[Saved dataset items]
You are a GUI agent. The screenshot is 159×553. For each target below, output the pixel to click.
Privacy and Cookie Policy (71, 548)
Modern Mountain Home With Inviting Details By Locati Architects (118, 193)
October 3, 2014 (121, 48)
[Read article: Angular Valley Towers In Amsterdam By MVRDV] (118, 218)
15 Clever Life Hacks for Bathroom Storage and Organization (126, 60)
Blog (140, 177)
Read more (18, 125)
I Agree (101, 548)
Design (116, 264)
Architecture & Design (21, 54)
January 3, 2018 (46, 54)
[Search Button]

■ PROBLEM STATEMENT ■
Convert the part of the listing that starts with the line containing "I Agree (101, 548)" and runs through the end of the listing into a numbered list, omitting any blank lines.

■ EXPECTED ANSWER ■
1. I Agree (101, 548)
2. Design (116, 264)
3. Architecture & Design (21, 54)
4. January 3, 2018 (46, 54)
5. [Search Button]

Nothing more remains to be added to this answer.